# EXTRAIT DE PAGE:

--------------------

À 23 ans, Keny Arkana, entend bien profiter du "haut-parleur que lui donne le rap aujourd'hui"pour faire passer son message de révolte, mais aussi et surtout ses textes remplis d'humanisme. Son premier album "Entre ciment et belle étoile"s'est vendu à plus de 70 000 exemplaires. Une performance de taille pour une artiste indépendante, à l'heure où la musique se distribue de plus en plus en dehors des magasins
LePetitJournal : Qui est Keny Arkana ?
Keny Arkana : Je suis née à Marseille. J'ai participé à la création d'un collectif il y a quatre ans, "la Rage du Peuple", qui est apolitique. Je suis tombée dans le rap, à la base pour son côté contestataire. Ensuite, j'ai évolué aussi bien sur le terrain au travers d'actions que dans la musique."
Dans tes textes tu dénonces beaucoup le système en place. Qu'est-ce que c'est que le système pour toi ?
Je crois que le système, c'est le formatage, c'est ceux qui sont le système, uniformes dans leurs comportements individualistes. La vie s'arrête à leurs obligations. Maintenant, en rentrant dans l'industrie du disque, ma musique rentre dans le système, mais moi je n'y vais pas. Je ne suis pas rentrée dans leurs codes, je ne suis pas rentrée dans leur sphère. Les gens de la musique ne me connaissent pas, moi je ne les connais pas. Encore moins dans le show-bizz et compagnie. Je suis dans mon coin, sur le terrain, dans des forums?
Dans tes textes, tu dis que certaines personnes veulent ta mort. Qui sont ces personnes ?
Moi, je suis une enfant de foyer. J'ai grandi dans les griffes du système. J'ai vu très tôt l'hypocrisie entre le pays qui se déclare le pays des droits de l'homme et le fait qu'il ne respecte même pas le droit de l'enfant. Dans certains centres, t'es piqué jour et nuit et tu deviens un légume. Dans d'autres, on teste des cachets qui ne sont pas sortis dans le commerce.

--------------------

# SECTION DES DONNÉES:
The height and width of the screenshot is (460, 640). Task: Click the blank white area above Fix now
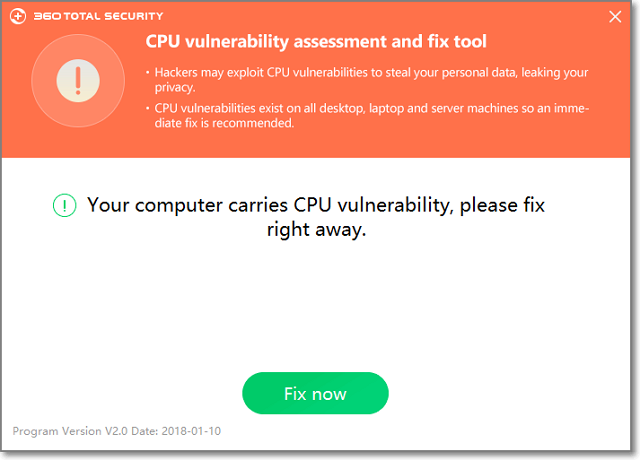(x=316, y=310)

--------------------

# EXERCICE PROPOSÉ 1:
Pouvez-vous recopier mot pour mot le passage de l'entretien avec Keny Arkana qui commence par "Moi, je suis" et va jusqu'à "dans le commerce."?
# EXERCICE PROPOSÉ 2:
Les affirmations suivantes concordent-elles avec l'entretien avec Keny Arkana ? Répondez à chacune par oui ou par non, puis citez textuellement les mots décisifs.
(a) Son premier album s'est vendu à plus de 70 000 exemplaires.
(b) Le collectif « la Rage du Peuple » est un collectif politique.
(c) Keny Arkana affirme bien connaître les gens de la musique.

# RÉPONSE COMPLÈTE 1:
Moi, je suis une enfant de foyer. J'ai grandi dans les griffes du système. J'ai vu très tôt l'hypocrisie entre le pays qui se déclare le pays des droits de l'homme et le fait qu'il ne respecte même pas le droit de l'enfant. Dans certains centres, t'es piqué jour et nuit et tu deviens un légume. Dans d'autres, on teste des cachets qui ne sont pas sortis dans le commerce.

# RÉPONSE COMPLÈTE 2:
(a) Oui : « s'est vendu à plus de 70 000 exemplaires »
(b) Non : « qui est apolitique »
(c) Non : « Les gens de la musique ne me connaissent pas, moi je ne les connais pas. »